When people first came into being and before there were governments or laws, each person followed their own norm [yi; or righteousness] for deciding what was right and wrong…Within families, there was resentment and hatred between fathers and sons…Throughout the world, people used water, fire, and poison to harm and injure one another, to the point where if they had strength to spare, they would not use it to help each other, if they had excess goods, they would leave them to rot away rather than distribute to another, and if they had helpful teachings, they would hide them away rather than teach them to one another…The chaos that ruled in the world was like what one finds among the birds and beasts.” Mozi, Chapter 11, p. 65 (translated Ivanhoe)
I would like to return (recall) to Master Mo's description of the state of nature. Because in teaching the passage (quoted above), I noted a nice feature about it that had escaped my notice before. (I get to that in a moment.) For Master Mo the state of nature is characterized by thoroughgoing normative disagreement that also generates a nasty war against all (including within the family) that he takes to be characteristic of animal behavior.
One of the illustrations of the chaos that ensues absent thee norm-unification that is a consequence of polities and law is the claim that in the state of nature people are willing to see their excess goods go to waste rather than "distribute it to another." This amount to the claim that in the state of nature people will reject so-called Pareto improvements.

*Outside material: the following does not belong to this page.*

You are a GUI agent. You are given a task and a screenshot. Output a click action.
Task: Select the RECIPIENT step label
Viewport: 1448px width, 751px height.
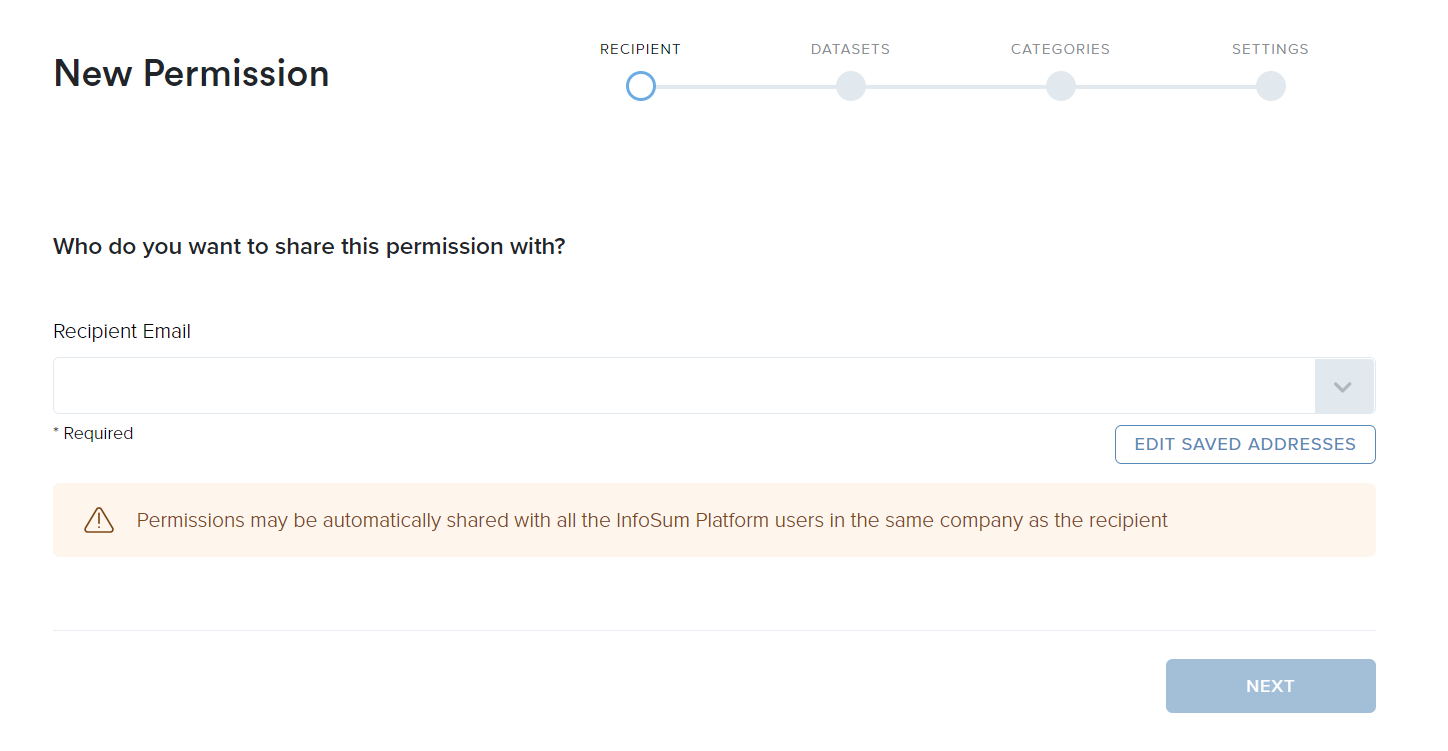pos(640,49)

For "a Pareto improvement occurs when a change in allocation harms no one and helps at least one person, given an initial allocation of goods for a set of persons."
A Pareto improvement is often treated as an obvious principle, maybe even a minimal principle of (social) rationality. (To be sure, Pareto efficiency/optimality is not treated as so obvious.) And it has intuitive attraction for recognizing that a state of affairs is better than another when at least one person is better off and nobody is harmed (regardless of the criterion).